Kadena shuts down, leaving the network to the community

Kadena, once touted as a scalable alternative to Ethereum and Bitcoin, has announced it is ending all business operations and dissolving the organization.
According to a statement on X, the team can no longer sustain active development or corporate management due to unfavorable market conditions.
Despite the shutdown, the Kadena network will remain online. The company noted that the blockchain is supported by independent miners and developers. It also released a software update that allows nodes to operate without the founders’ involvement.
More than 566 million KDA will continue to be distributed as mining rewards until 2139, while 83.7 million tokens will gradually unlock by 2029.

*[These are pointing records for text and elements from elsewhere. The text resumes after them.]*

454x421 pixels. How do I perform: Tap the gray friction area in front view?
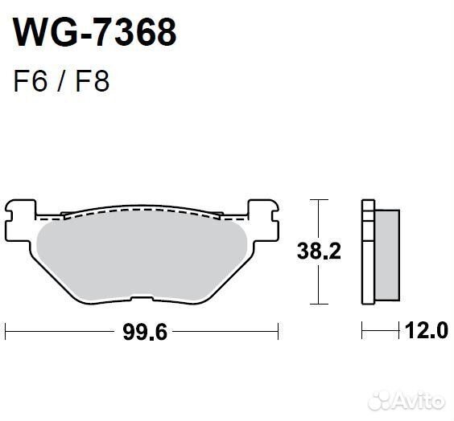coord(145,253)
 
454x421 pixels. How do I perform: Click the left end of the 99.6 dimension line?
coord(6,329)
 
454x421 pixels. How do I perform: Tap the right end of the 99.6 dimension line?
coord(279,329)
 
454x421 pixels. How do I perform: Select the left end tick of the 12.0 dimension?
coord(362,329)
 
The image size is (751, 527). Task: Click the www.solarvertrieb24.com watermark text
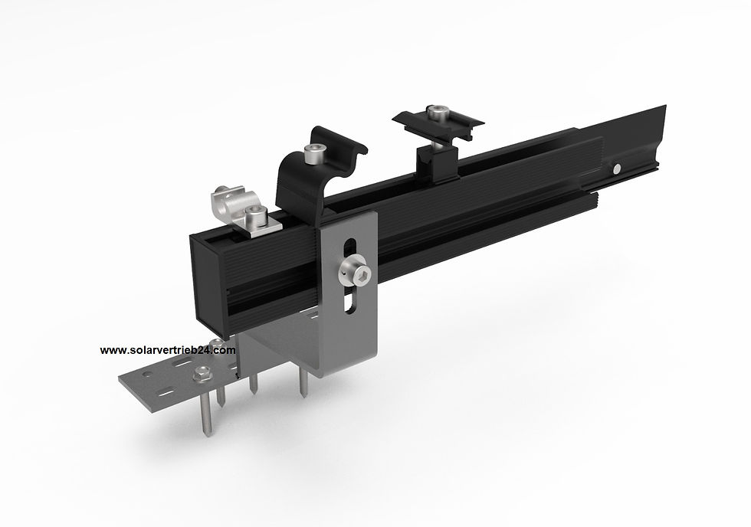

News of the closure sent KDA tumbling over 60%, falling below $0.09 and erasing nearly all gains from the past five years. Trading volume surged 1,200% to $87.5 million.
The price of KDA fell by more than 60%. Source: tradingview.com
The shutdown sparked a wave of backlash from the community. Kaddex, a decentralized exchange built on the Kadena network, announced plans to file a class-action lawsuit against the project’s leadership, accusing it of negligence and mismanagement of investor funds. Representatives said they have already begun gathering participants and hiring legal counsel to organize the case.
Kaddex claims to possess full documentation, including materials for individual lawsuits against Kadena’s directors. The company said it intends to defend its rights and hold former management accountable for the token’s collapse, which caused millions in user losses.
Founded in 2019 by former JPMorgan engineers Stuart Popejoy and Will Martino, Kadena introduced a “braided” multi-chain architecture that combined Proof-of-Work with smart contracts – a rare innovation at the time. In 2021, Kadena’s market capitalization hit $25 billion, but developer activity later declined, and the project struggled to compete with newer Layer-1 networks.
Now Kadena’s future rests with its community. Project reps added that the shift to decentralized governance will test whether a PoW network can survive without a central team, sustained only by miners and dedicated supporters.